Sergei Karpukhin|Reuters
Sergei Karpukhin|Reuters

Membros da Opep anunciam corte de 1,2 mi de barris de petróleo por dia

Decisão é motivada pela queda de mais de 20% no preço do barril de petróleo desde o início de outubro e preocupações com um excedente de produção em 2019

Nicholas Shores e Niviane Magalhães, O Estado de S.Paulo

07 Dezembro 2018 | 15h51

A Organização de Países Exportadores de Petróleo (Opep) e os seus aliados na cooperação sob o chamado Opep+ anunciaram ter decidido cortar a sua produção conjunta em 1,2 milhão de barris por dia (bpd) em relação aos níveis de outubro de 2018. 

Desse volume, caberá aos membros do cartel uma redução da ordem de 800 mil bpd, enquanto os produtores parceiros liderados pela Rússia serão responsáveis por diminuir seu suprimento ao mercado em 400 mil bpd.

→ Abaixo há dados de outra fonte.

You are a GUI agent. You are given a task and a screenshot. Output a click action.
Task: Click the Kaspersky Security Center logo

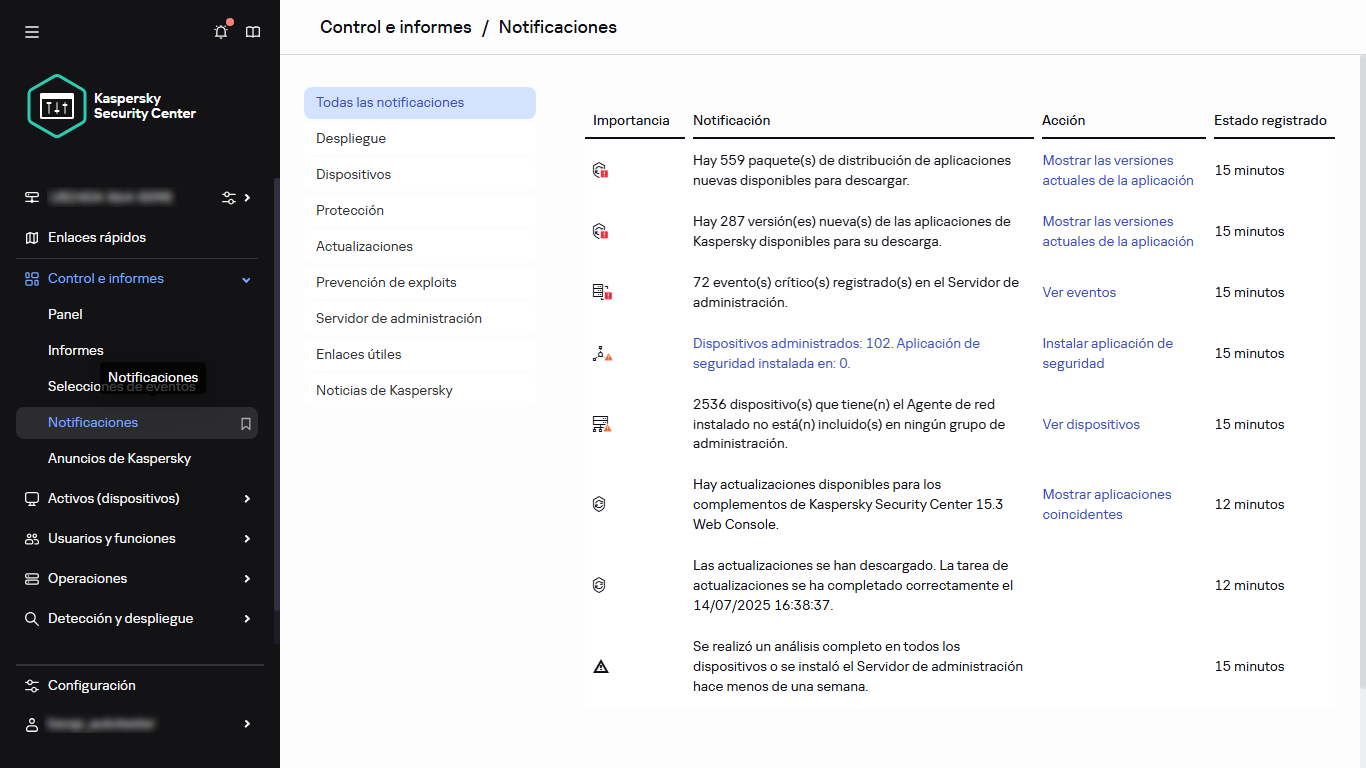(112, 106)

A decisão é motivada pela queda de mais de 20% no preço do barril de petróleo desde o início de outubro e preocupações com um excedente de produção da commodity em 2019. Com a medida, os produtores buscam equilibrar o mercado.

Em contraste com o cenário observado para o petróleo em outubro, de forte valorização, quando o temor entre investidores era por problemas para atender a demanda pela commodity diante da expectativa por novas sanções americanas ao Irã, os preços recuaram acentuadamente ao longo das últimas semanas.

As barreiras de Washington a Teerã se revelaram menos duras do que o esperado, ao mesmo tempo em que emergiram crescentes preocupações com uma desaceleração global e projeções de um excedente na produção no próximo ano, o que elevou a expectativa pela posição da Opep.

Na última reunião, ocorrida em novembro, o cartel havia afirmado que cortaria o volume produzido em caso de excedente no mercado do óleo em 2019, mas em outubro elevou sua produção.

Irã está isento

O ministro de Energia e Indústria dos Emirados Árabes Unidos e presidente da 175ª Reunião da Conferência da Opep, Suhail Mohamed Al Mazrouei, reconheceu que alguns integrantes do cartel, como o Irã, serão isentos de promover cortes nacionalmente. 

No caso do país persa, pesaram para a concessão os efeitos das sanções dos Estados Unidos à sua indústria petrolífera.

Já o ministro de Energia da Rússia, Alexander Novak, anunciou que Moscou planeja cortar 2% de sua produção de petróleo, também na comparação com o nível de outubro. 

"Gostaria de agradecer à Arábia Saudita por assumir um corte maior do que a fatia de produção que lhe cabe", declarou.

Por sua vez, o ministro saudita, Khalid Al-Falih, informou que Riad produziu 10,7 milhões de bpd em outubro, 11,1 milhões de bpd em novembro e prevê produção de 10,7 milhões de bpd em dezembro. 

"Hoje, estamos alocando os números de janeiro e eles estarão na vizinhança de 10,2 milhões [de barris por dia], em parte motivado com nosso compromisso de começar 2019 com o pé direito", afirmou. 

A partir dessa declaração, apreende-se que o corte promovido pelos sauditas sob o acordo será de 500 mil de barris por dia.

Ainda assim, Al-Falih destacou que Arábia Saudita mostrou nos últimos seis meses que não sabe apenas "cortar" oferta, mas, também, "liberar" oferta no mercado quando considera necessário.